Sono arrivati poi anche i sindaci di Piossasco, Orbassano e Rivalta, che sono i Comuni dove risiedono i lavoratori coinvolti: hanno offerto la loro mediazione e chiesto di poter entrare a parlamentare con i lavoratori e con le forze dell’ordine.
Intorno alle 14 i lavoratori hanno deciso di uscire dalla fabbrica, anche per alleviare la tensione verso i carabinieri, li ho visti sfilare davanti a me, stanchi ma non delusi. Li ho visti fieri, in molti poi mi hanno detto: “E’ la prima volta in vita mia che faccio una cosa del genere, ma so di avere fatto bene”.
Si sono raggiunti dei risultati: intanto un primo incontro tra alcune delle parti, cui ha fatto seguito un incontro alla presenza dei sindaci. I lavoratori hanno deciso di mantenere comunque il presidio, per testimoniare con la propria presenza fisica il torto subito. Provano amarezza di fronte all’ostinazione di Fiat nel non volere parlare con loro, con la Cgil. Un rifiuto dettato dal non riconoscere alla Fiom il ruolo in rappresentanza di migliaia di impiegati nel settore metalmeccanico. Senza contare che, senza nulla togliere ai compagni metalmeccanici, i lavoratori sono rappresentati dalla Filcams e dalle altre sigle che si occupano dei settori in appalto.
A conti fatti, una buona giornata di lotta!
La vertenza
Il 2 maggio 2013 la Fiat Ricambi ha comunicato la disdetta unilaterale del contratto con la Unilogistic, azienda con sede a Monza che ha in appalto il servizio per la gestione della logistica presso lo stabilimento di Rivalta (To).
I lavoratori sono in forza a Mirafiori, ma in accordo con il piano di trasferimento del settore logistico svolgono il loro compito a Rivalta, per l’impacchettamento e la spedizione dei ricambi, e in minor numero a Volvera (To). Le ragioni che hanno indotto Fiat a tale scelta sarebbero gravi inadempienze contrattuali legate al mancato versamento dei contributi; fatto vero solo in parte, in quanto risulterebbe, secondo le organizzazioni sindacali, soltanto un piccolo ritardo.

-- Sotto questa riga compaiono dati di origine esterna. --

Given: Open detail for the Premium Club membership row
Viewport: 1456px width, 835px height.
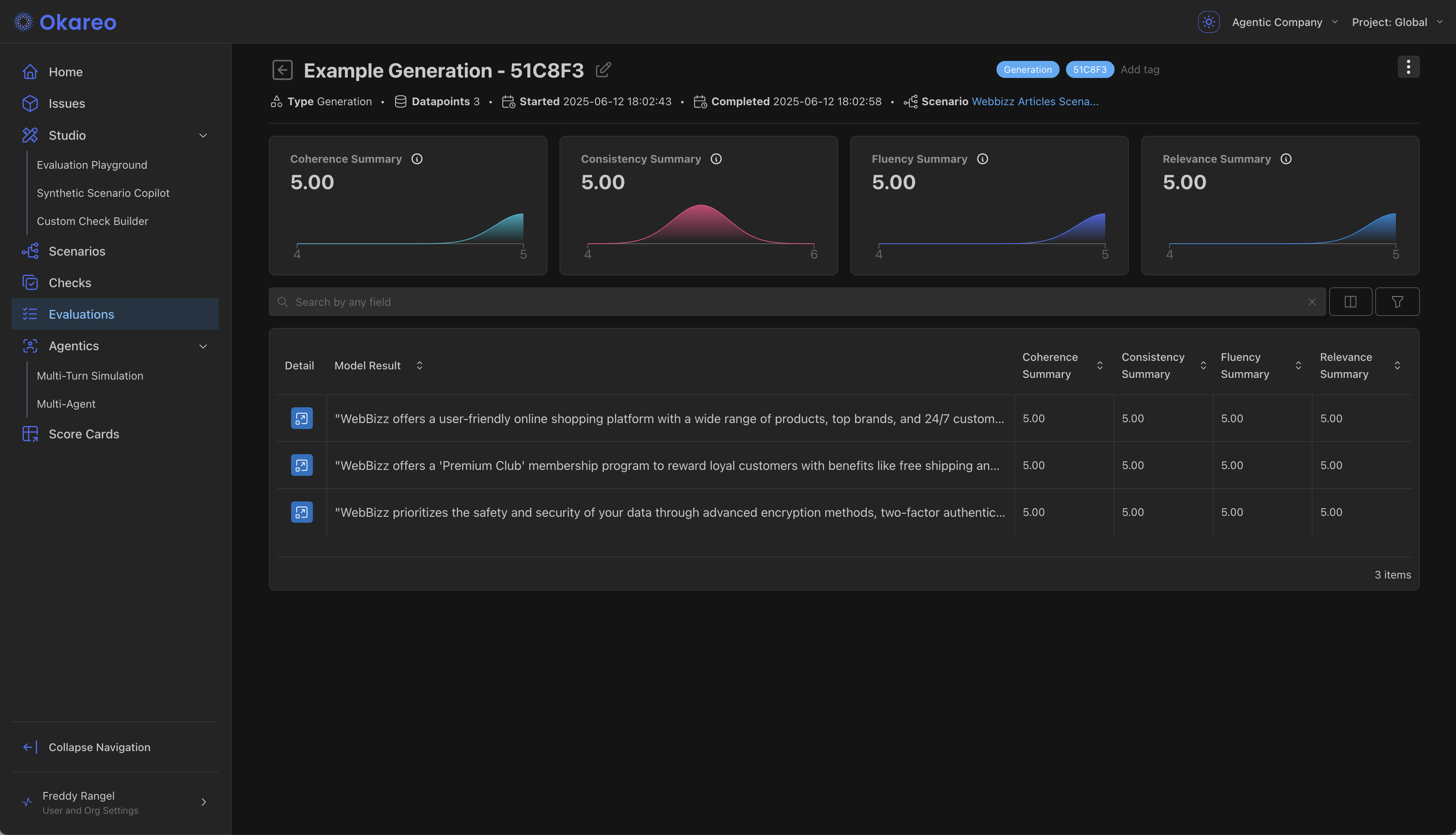Looking at the screenshot, I should (302, 465).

Il giorno 3 maggio la Fiat ha impedito ai 60 lavoratori l’ingresso nello stabilimento ed è stato loro ritirato il tesserino di riconoscimento.
I 60 dipendenti di Unilogistic hanno iniziato il presidio permanente lo stesso giorno. Il 6 maggio è partita la prima iniziativa dimostrativa con l’occupazione di un’area dello stabilimento di Rivalta; seguita poi da diverse presenze di delegazioni dei lavoratori Unilogistic a manifestazioni sindacali e politiche.
Il giorno 8 maggio una delegazione di lavoratori e sindacalisti è stata ricevuta in Consiglio Regionale.
Attualmente Unilogistic ha inviato alla Regione Piemonte la richiesta di cassintegrazione in deroga, ma non avrebbe ancora versato lo stipendio di aprile. Il contratto prevalente è il multiservizi, l’età media dei lavoratori è di 40 anni.